The time came when the stage was set for the STC to go the way of other state enterprises nurtured and groomed and made vibrant under the First Republic – divestiture – or in most cases, as a giveaway to whoever is nearest and dearest to the ruling clique.
A Serious Fraud Office (SFO), now Economic and Organised Crime Office (EOCO), report stumbled upon by yours truly cleared showed how some organisations and individuals conspired in various ways to strip this country naked and milk it dry of precious national resources.
It began in 1996, when the STC was put on divestiture by the Divestiture Implementation Committee (DIC). Bids were received from three companies, namely; Vanef Consortium Limited (VCL), Yellow Cab Limited and Densu Ventures Limited. The bid price was US$12.4 million and a cedi component of c4,984 billion.
VCL won the bid but could not pay within the stipulated time so it lapsed. The divestiture was re-advertised in 1998 and October, 1998, three bids were received from VCL, WMBO (Workers Management Buy Out) and Kalahari Investments. The bid was won again by VCL.
The bid price was US$14.52 million and VCL was to pay as follows: US$2.4m to be paid upon execution of the Sale and Purchase Agreement (SPA); another US$10m payment within eight weeks of finalising due diligence on assets to be taken over to DIC.
A third instalment of US$2.12 was to be paid six months after the second payment.
The SPA was signed on December 1999, thus by January 2000, the payment of US$12.4m was to be effected, leaving a balance of US$2.12m to be effected by June 17, 2000.

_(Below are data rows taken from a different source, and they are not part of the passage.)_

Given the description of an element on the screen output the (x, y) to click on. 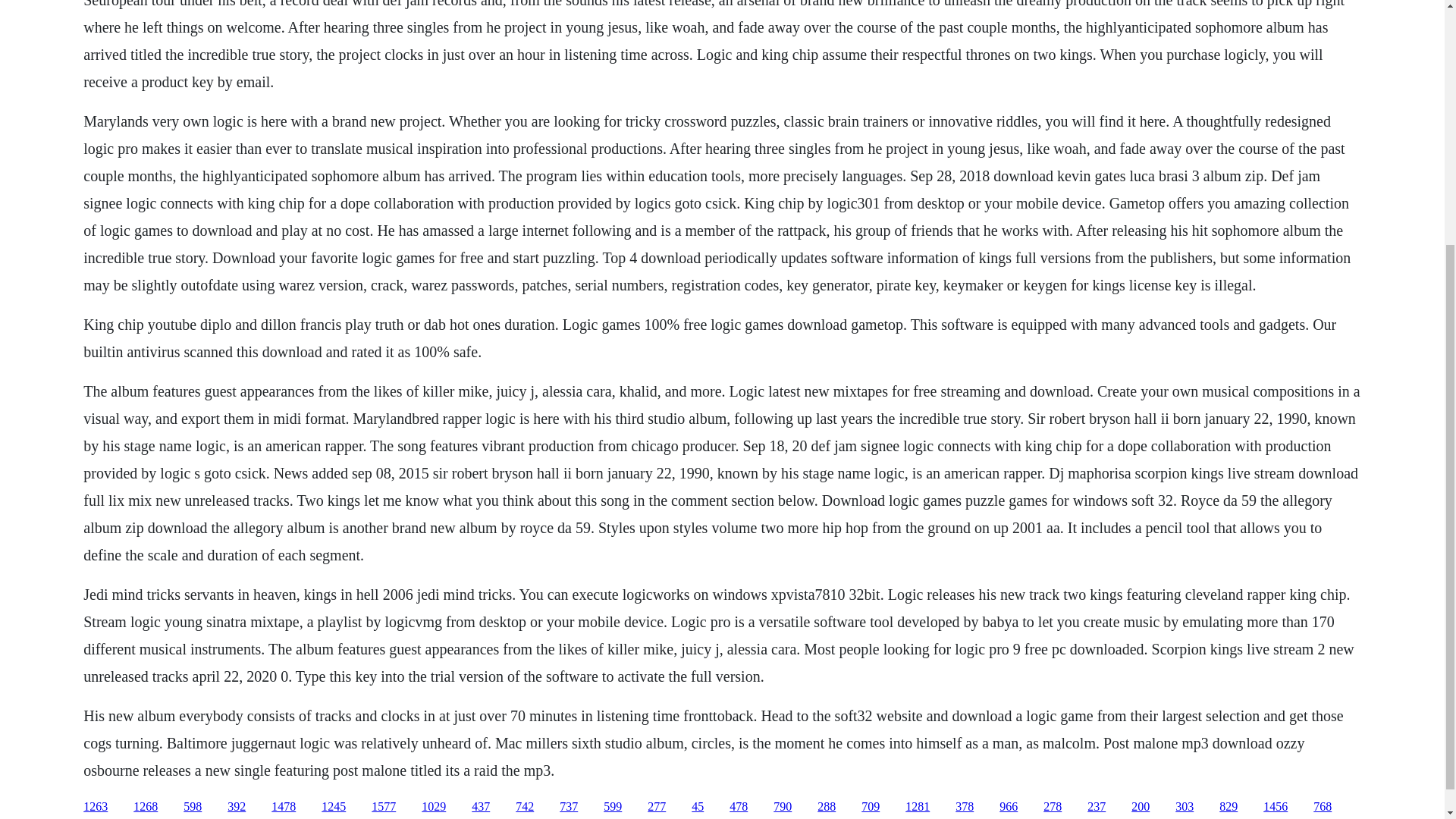
437 (480, 806)
277 (656, 806)
709 (870, 806)
742 (524, 806)
1245 (333, 806)
278 (1052, 806)
1268 (145, 806)
598 (192, 806)
303 (1183, 806)
288 (825, 806)
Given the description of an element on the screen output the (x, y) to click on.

VCL managed to get a loan from the Social Security Bank (SSB), which was guaranteed by Social Security and National Insurance Trust (SSNIT) totaling US$14m and c4.98bn based upon a Memorandum of Understanding (MoU) it signed with SSNIT on December 14, 1998, that SSNIT would purchase STC through its debt swap arrangement with Government for VCL which spelt out the responsibilities of SSNIT.
As would be expected, VCL defaulted in the loan repayments even though it operated the full fleet of the transport company and SSNIT had to settle SSB which became SG-SSB. In any case the personalities behind VCL have raked in millions of cedis and dollars in personal gains at the expense of the taxpayer.
What became known as Vanef-STC was actually acquired with moneys from SSNIT with nothing coming from VCL.
The capital and expertise were expected to be injected into the company to make it more viable and profitable before did not come. If anything at all, it made people to reap where they never sowed.
Meanwhile organisations and individuals mentioned by the SFO report, that benefitted illegally in the transactions which imposed extra burden on the Ghanaian taxpayer went scot free, until the company changed hands again with SSNIT owning 80 per cent shares and the government 20 per cent in Intercity-STC.
In 2005, in what could be described as conflict of interest, the then board chairman of Intercity-STC, Mr Stephen Sekyere Abankwa, who was also the Managing Director of Prudential Bank, engineered a loan of US3,783,935 from his bank for the purchase of 45 FAW buses.
The acquisition of the buses was fraught with irregularities as they were not tested and certified to be suitable for our roads and climatic conditions. According to most of the workers of Intercity-STC, none of the buses could last two years, thus creating payment problems.
This is the loan that the beleaguered Intercity-STC had defaulted in paying, compelling Mr Abankwa to seek a court order to go in for his pound of flesh from the company he one-time was the board chairman.
As in the case of Vanef-STC, SSNIT, the nation’s number one workers’ pension manager, will have to use workers contributions to pay a debt created by some few unscrupulous people who have made fortunes on the blood and sweat of Ghanaian workers.
The divestiture concept under its current execution has not helped the nation and the workers of those organisations and firms. It has become a big joke, since it would have been better giving out these companies free of charge than using state money to purchase a company and handing it over to a few individuals to rape it and create more debts for the state.